Why Staff Movement Matters for the Roster
Support-staff movement can look minor from the outside, but it affects the daily experience of players. Analysts, assistants, quality-control coaches, and graduate assistants often handle the connective tissue between scheme install and player preparation. When a familiar voice leaves, the head coach has to replace both the workload and the relationship network.
For Penn State, McSorley’s departure is notable because former player credibility is difficult to manufacture. Quarterbacks and offensive skill players listen differently when instruction comes from someone who has handled Beaver Stadium pressure, postseason preparation, and NFL meeting rooms. Losing that voice does not break the staff, but it does require a deliberate replacement plan.

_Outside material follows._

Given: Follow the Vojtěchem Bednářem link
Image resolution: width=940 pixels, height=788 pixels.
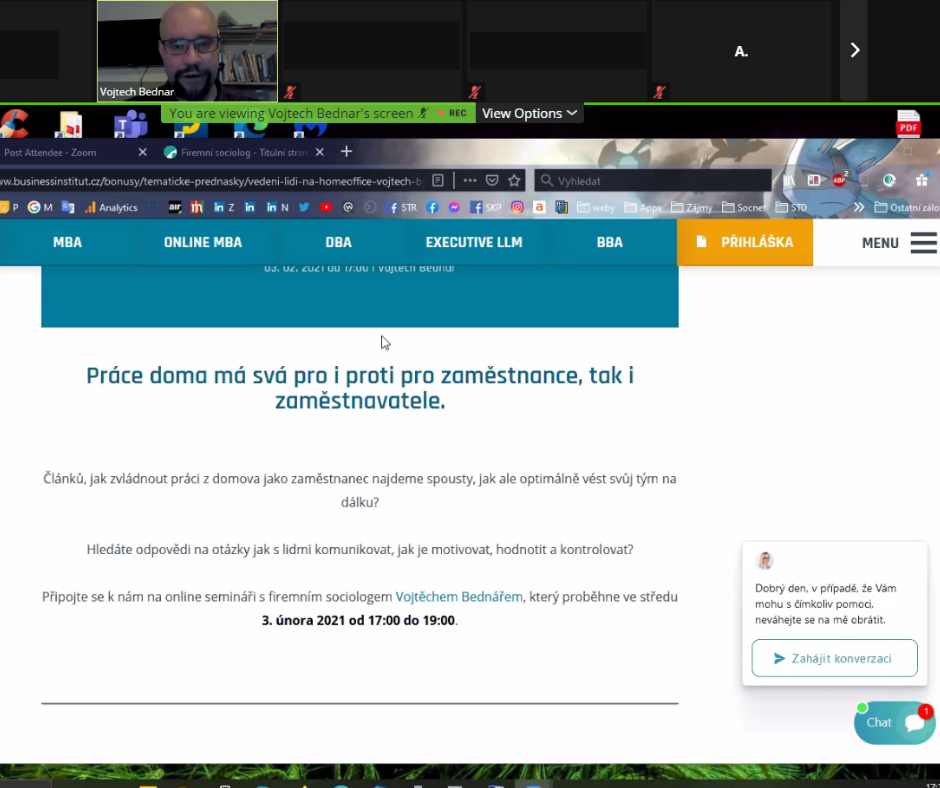Looking at the screenshot, I should tap(459, 597).
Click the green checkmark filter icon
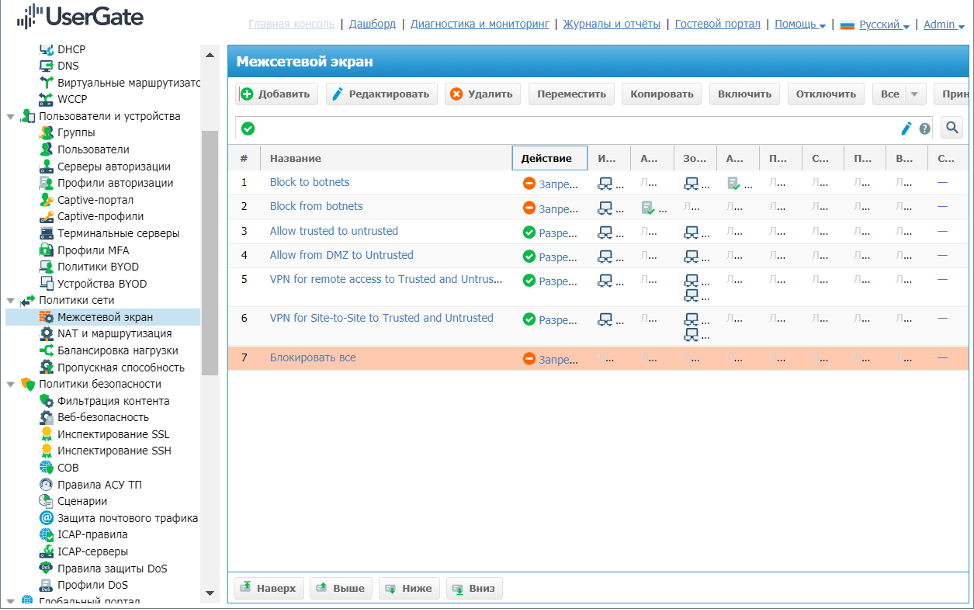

The practical question is how Campbell redistributes quarterback support. If the offensive coordinator absorbs more of the detail work, the staff may become more centralized. If another analyst or former player fills the role, the room can maintain a player-development layer between position meetings and individual film review. That decision matters most for young quarterbacks and transfer receivers still learning the language of the offense.
Sources and update notes
Staff movement should be verified through official team announcements whenever possible. Penn State context is tracked through GoPSUSports football, roster references through the Penn State football roster, and NFL employment movement through public team and NFL transaction resources. If role titles or responsibilities are clarified after publication, this article should be updated before it is treated as a permanent staff profile.